UPDATE dev_gba.`dev-l1c` as dev
SET dev.IN_PROGRESS = 1
WHERE dev.`index` in (SELECT * FROM (SELECT `index`
FROM dev_gba.`dev-l1c`
WHERE IN_PROGRESS =0 AND PROCESSED =0
ORDER BY RAND()
LIMIT 96) temp );
My other idea was to get the EC2 instance id using python, update an INSTANCE_ID column and then use another statement to get the rows with that specific instance id. The other challenge I can't seem to figure out is preventing other instances from selecting the same rows. If I have 10 instances querying the database at the same time for 96 random rows I am concerned there might be some overlap. My thought to solve this were to add some random wait time in my python script.

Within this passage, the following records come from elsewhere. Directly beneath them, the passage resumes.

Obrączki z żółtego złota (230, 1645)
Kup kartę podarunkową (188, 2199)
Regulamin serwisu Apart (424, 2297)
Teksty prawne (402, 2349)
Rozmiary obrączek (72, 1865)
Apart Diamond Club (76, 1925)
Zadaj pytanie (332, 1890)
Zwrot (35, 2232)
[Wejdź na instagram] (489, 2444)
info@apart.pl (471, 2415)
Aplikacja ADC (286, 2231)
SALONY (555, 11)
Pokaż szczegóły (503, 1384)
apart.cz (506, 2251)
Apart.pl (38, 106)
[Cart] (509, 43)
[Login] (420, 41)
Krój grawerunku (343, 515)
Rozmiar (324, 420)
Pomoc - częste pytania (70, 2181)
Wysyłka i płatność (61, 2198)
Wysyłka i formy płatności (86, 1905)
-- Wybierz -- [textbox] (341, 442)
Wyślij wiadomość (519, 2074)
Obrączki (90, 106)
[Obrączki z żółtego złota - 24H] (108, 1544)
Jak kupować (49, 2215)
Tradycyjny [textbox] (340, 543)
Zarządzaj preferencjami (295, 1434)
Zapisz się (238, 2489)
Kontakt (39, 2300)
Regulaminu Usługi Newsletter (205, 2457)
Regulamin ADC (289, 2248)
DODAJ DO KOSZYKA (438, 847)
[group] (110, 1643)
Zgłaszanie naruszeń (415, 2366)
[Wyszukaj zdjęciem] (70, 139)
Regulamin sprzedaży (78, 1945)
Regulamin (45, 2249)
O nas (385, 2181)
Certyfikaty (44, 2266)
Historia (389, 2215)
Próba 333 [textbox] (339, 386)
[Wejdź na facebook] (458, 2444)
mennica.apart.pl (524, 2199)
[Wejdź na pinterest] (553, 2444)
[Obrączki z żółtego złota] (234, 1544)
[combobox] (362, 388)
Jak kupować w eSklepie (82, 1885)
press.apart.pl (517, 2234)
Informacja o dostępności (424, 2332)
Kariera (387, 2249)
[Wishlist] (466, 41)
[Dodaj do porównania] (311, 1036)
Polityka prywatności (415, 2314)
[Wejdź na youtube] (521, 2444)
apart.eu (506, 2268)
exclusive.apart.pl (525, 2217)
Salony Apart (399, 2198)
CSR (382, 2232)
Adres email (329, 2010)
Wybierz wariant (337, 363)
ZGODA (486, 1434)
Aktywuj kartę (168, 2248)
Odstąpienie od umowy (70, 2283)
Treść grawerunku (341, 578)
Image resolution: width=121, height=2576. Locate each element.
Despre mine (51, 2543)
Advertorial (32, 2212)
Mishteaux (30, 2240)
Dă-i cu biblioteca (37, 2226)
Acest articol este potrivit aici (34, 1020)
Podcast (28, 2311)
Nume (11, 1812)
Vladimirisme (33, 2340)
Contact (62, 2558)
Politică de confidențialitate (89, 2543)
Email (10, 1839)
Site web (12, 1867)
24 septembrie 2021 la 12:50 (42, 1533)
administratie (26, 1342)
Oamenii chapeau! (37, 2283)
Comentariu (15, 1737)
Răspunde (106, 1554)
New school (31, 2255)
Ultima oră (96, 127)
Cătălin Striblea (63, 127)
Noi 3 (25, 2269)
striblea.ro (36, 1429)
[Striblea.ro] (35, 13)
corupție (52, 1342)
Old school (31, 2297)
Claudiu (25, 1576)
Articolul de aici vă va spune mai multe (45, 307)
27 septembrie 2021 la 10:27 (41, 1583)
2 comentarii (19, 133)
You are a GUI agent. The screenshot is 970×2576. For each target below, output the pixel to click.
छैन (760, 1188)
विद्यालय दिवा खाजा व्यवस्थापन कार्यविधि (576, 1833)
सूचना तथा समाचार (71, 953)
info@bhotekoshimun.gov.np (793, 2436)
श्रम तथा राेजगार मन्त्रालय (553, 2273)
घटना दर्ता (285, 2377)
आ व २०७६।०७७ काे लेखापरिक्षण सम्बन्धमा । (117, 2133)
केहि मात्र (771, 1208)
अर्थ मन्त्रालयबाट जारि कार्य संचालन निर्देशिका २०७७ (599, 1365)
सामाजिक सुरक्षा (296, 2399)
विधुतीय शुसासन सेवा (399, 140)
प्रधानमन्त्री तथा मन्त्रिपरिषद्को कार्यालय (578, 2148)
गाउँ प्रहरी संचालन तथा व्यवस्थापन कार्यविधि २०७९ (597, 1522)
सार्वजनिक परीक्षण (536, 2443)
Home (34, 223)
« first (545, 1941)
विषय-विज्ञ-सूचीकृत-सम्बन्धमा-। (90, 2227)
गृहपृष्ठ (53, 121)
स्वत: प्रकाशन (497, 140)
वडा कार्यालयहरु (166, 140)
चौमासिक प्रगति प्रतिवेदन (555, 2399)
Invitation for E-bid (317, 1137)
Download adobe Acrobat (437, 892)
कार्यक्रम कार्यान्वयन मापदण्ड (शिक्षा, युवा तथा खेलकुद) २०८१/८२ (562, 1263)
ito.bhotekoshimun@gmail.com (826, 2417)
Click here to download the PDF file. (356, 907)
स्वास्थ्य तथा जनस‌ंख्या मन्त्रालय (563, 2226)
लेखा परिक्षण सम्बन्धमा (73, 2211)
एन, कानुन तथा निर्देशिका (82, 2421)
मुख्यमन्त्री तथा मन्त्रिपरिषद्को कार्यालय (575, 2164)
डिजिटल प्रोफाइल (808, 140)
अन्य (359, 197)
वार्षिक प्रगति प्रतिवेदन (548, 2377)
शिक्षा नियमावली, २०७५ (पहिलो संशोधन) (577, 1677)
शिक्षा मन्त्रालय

CodePudding user response:
Your question isn't super clear about where you get these instances, so I'm guessing a bit.
Try some SQL like this to avoid race conditions. Be sure to use MySQL's InnoDB storage engine; MyISAM and AriaDB don't support transactions.
BEGIN TRANSACTION;
/* get the indexes to process */
CREATE TEMPORARY TABLE to_process
SELECT index FROM dev_gba.`dev-l1c`
WHERE IN_PROGRESS = 0
AND PROCESSED =0
ORDER BY RAND()
LIMIT 96;
/* do your update */
UPDATE dev_gba.`dev-l1c` SET IN_PROGRESS = 1
WHERE index IN (SELECT index FROM to_process);
/* retrieve the items to process */
SELECT *
FROM dev_gba.`dev-l1c`
WHERE index IN (SELECT index FROM to_process);
/* get rid of the temp table */
DROP TABLE to_process;
/* end the transaction */
COMMIT;
Something to consider: AWS virtual machines are often I/O and network bound. You may get better throughput by using smaller, and dramatically cheaper, instances, and using less concurrency per instance. Plus, there's plenty of OS work to do when you're doing a lot of concurrent file or network operations. Leave at least a core or two for that work.